§ **Work item**: Repeat exactly, and only, the lines from the one containing "Task: Click the" through the last line of the data below.

═══

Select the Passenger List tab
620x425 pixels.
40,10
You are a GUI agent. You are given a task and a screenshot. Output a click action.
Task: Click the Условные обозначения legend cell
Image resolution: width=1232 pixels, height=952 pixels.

═══

§ **Task solution**:
Task: Click the Условные обозначения legend cell
Image resolution: width=1232 pixels, height=952 pixels.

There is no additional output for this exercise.